By: Cameron Jones
I am what the enrollment office of the University of Arizona would call a non-traditional student. I like to hope that I am relatively normal, but alas, a little "event" a year and a half ago changed that.
And happy, thank you very much.
Listening to some of my closest friends before my wedding, you would have thought I was making the worst mistake of my life.
Apparently, I was far too young to know what I was doing, and far too na've to think that I could balance school and a husband.
They thought I would give up on my education and make babies while barefoot in the kitchen.
Planning my wedding was frustrating because everywhere I would go, whether trying on my dress or picking invitations, someone would invariably comment that I was too young to get married.
The lady hemming my dress asked if I was 16 yet. For the record, I was 20.
Common supposition is that people under 25 do not know enough about themselves to make an intelligent decision regarding a life partner. They say that you will change and grow apart and add to the high number of divorces in this country.
Scientific research used to suggest that women who married young were unlikely to finish their higher education. Women who did pursue a degree and a career were unlikely to marry at all because they postponed their personal lives to gain professional ones.
This attitude is still very prevalent, even though the reality is changing. It is no longer the 1970s, though. More than 30 years later, ideas about educated women have changed.
Women who go to college are very likely to get married eventually, according to Norval Glenn, a sociology professor at the University of Texas at Austin in an article for the Daily Bruin.
Also, according to Glenn, "People that are married actually tend to do better in school."
It is refreshing to finally have something to back up my suspicions about the benefits of married life as a student, besides my own experiences.
Does that mean that my husband forbidding me to procrastinate helped me get better grades? Probably. Being forced to be responsible in financial areas like bill paying, credit management, taxes and getting a mortgage may have leaked over into other areas of my life.
I believe that having someone by your side who is committed to going through life with you, and having to be by their side in return, can form a very stable environment for schoolwork.
You want to succeed, not only for yourself, but also for your partner who is rooting for you as well.
Another thing I can be happy about: My husband and I are actually less likely to divorce.
Steve Mintz, co-chair of the Council on Contemporary Families and a sociology professor at the University of Houston said college-educated couples stay married longer than those who are not, according to the Daily Bruin.
Mintz said, "In a world where half the marriages end in divorce, people aren't just marrying for the moment anymore. They're trying to determine how it will sustain. Whether you're likely to grow together has grown more important."

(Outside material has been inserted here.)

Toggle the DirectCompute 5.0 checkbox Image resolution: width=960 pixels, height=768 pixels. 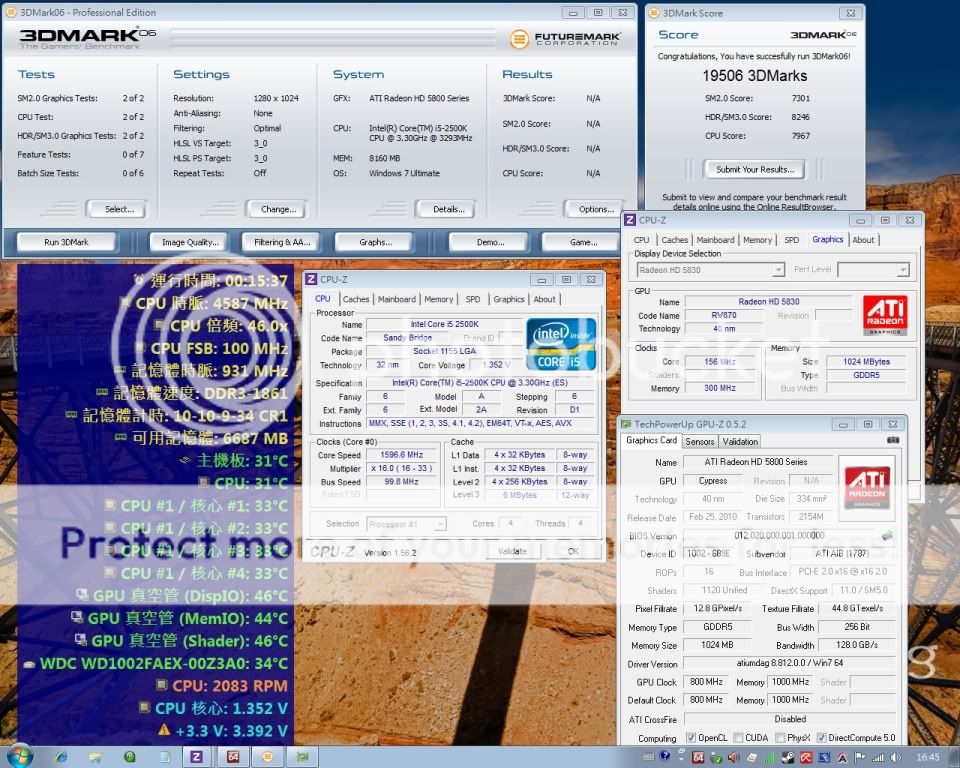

It makes sense, in a backwards sort of way. My friends told me I would change and grow apart from my husband, but perhaps the point is to change and grow together.
By postponing marriage, one can establish their individuality, but they may give up the ability to mesh lives and goals with someone else.

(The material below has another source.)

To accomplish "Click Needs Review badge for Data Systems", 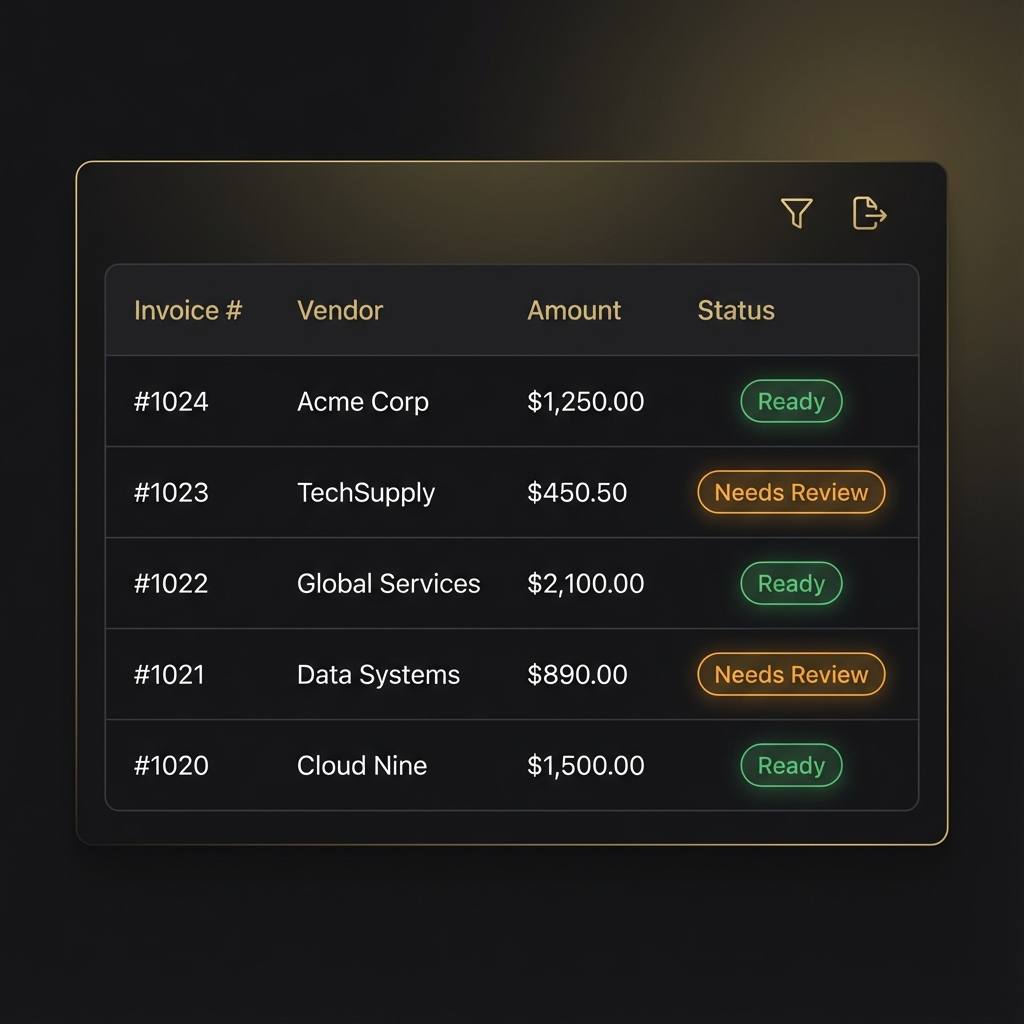I will 791,675.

If the point is to support each other along the journey, getting married young isn't such a bad idea.
Sure, it's not for everyone; only 15 percent of college students across the country are married.
But for some, it's the right decision at the right time. Perhaps it's time for a shift in perspective.
Getting married in college can be beneficial and does not mean that a person is going to give up an education and future goals. It just means that person is going to share them with someone.